Vídeo de artista (...) na frente da mansão não convence quem tá sem dormir por
causa do aluguel atrasado. Passou da hora de sair da bolha, da academia e parar
de pregar pra convertido. Tem milhões de outras realidades à nossa volta, as
pessoas têm fome e quem tem fome tem fome agora, não é amanhã, não é quando o
programa de governo for aprovado. Essas discussões são importantíssimas, mas
não são pra agora. Já deu de ficar nessa bolha de que nós somos inteligentes e
especiais e estamos fazendo pelo bem da humanidade. A gente tá fazendo por nós
mesmos, mas é do lado de cá que a corda arrebenta. Já deu de fazer campanha com
sambinha fora da realidade, isso não cola, não convence e muitas vezes nem
chega em quem mais precisa”.
Natália
ressalta sua vivência e escreveu que é preciso falar a partir das necessidades
dos favelados e periféricos, considerando suas demandas concretas e as
brutalidades a que estão cotidianamente submetidos e falou daqueles que “não
falam mais com o povão”. E fez proposição: “O mundo não é Rio e São Paulo. Quer
falar com favelado? Pega o Poze, a Ludmila, os Racionais. Coloca pessoas com
quem as pessoas reais se identifiquem”.
Ela falou de
suas opções eleitorais nas eleições passadas, mas disse que sua escolha não era
“por causa do investimento em pasta X ou Y, por causa de democracia ...”, pois
com ou sem a eleição de quem votaria “a polícia sobe favela e atira primeiro
pra perguntar depois”.
Ainda que a
democracia seja o regime que melhor sirva para a defesa dos interesses do povo,
não foi pela sua benquerença abstrata a razão da escolha eleitoral da Natália,
mas os bens vitais indispensáveis à sua vida.

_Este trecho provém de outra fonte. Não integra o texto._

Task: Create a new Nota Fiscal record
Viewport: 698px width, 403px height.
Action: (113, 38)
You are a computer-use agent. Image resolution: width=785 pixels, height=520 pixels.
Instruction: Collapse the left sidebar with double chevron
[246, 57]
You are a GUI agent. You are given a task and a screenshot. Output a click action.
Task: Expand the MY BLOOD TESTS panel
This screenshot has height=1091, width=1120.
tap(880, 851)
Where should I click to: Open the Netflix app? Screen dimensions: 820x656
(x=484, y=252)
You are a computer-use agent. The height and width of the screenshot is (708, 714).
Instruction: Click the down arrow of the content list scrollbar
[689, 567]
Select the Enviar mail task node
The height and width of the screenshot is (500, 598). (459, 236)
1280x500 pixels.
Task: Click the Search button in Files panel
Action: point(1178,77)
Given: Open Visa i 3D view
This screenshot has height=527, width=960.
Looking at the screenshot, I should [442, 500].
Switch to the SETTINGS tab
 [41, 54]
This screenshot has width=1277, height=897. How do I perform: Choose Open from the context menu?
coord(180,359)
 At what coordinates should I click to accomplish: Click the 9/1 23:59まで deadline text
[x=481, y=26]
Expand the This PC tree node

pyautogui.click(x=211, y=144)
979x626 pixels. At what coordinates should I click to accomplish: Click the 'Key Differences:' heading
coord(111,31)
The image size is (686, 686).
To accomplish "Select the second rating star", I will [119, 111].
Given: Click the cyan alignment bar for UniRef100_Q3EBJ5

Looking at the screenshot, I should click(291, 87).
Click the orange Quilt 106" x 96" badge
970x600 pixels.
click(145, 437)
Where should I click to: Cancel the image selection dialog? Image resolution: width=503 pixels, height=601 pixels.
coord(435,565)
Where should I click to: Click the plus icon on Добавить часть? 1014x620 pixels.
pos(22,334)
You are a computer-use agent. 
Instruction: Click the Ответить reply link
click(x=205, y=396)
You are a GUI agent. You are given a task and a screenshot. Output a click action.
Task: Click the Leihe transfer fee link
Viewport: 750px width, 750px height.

Ela o explicitou: “...Foi com o
bolsa família que eu não passei fome, com cota que eu entrei na universidade,
com farmácia popular que minha irmã teve acesso às medicações que ela precisa
pra sobreviver. Não é questão de defender democracia, isso é abstrato demais. É
defender sobrevivência. Não adianta fazer discurso abstrato; é pegar a
realidade das pessoas. E, também não é pregar mundo mágico de Oz porque não
existe. Eu sou a primeira da minha família que formou e ainda passo os mesmos
apertos, ainda vejo que cota vale na faculdade, mas não vale no mercado de
trabalho, que os mesmos sobrenomes que escravizaram meus antepassados dominam o
mercado onde eu não consigo entrar. A vida não vai ser linda quando (meu
candidato) ganhar não, mas as pessoas merecem ao menos a oportunidade de que
ela seja menos difícil”.
O texto de
Natália me afetou. Ela retratou as agruras dos periféricos e disse que “onde eu
moro posso contar quantas vezes polícia entrou lá em casa, quantas vezes
acordei e tinha gente armada na laje sem mandado, sem porra nenhuma”. Sequer
falou do que no Rio de Janeiro chamamos de “Tróia”, invasão de domicílio e
tomada de famílias como reféns, por agentes do Estado, para de dentro de suas
casas alvejar indesejáveis ao sistema.
Não basta
dizermos abstratamente sobre as vidas que importam, sem nos ocuparmos das
violações concretas aos direitos humanos. Não podemos nos calar diante da
política de extermínio, nem admitir milícias ou seus apoiadores em cargos de
direção do Estado. Precisamos, efetivamente, agir em prol das pessoas concretas
que vivenciam cotidianamente as injustiças e mazelas institucionais.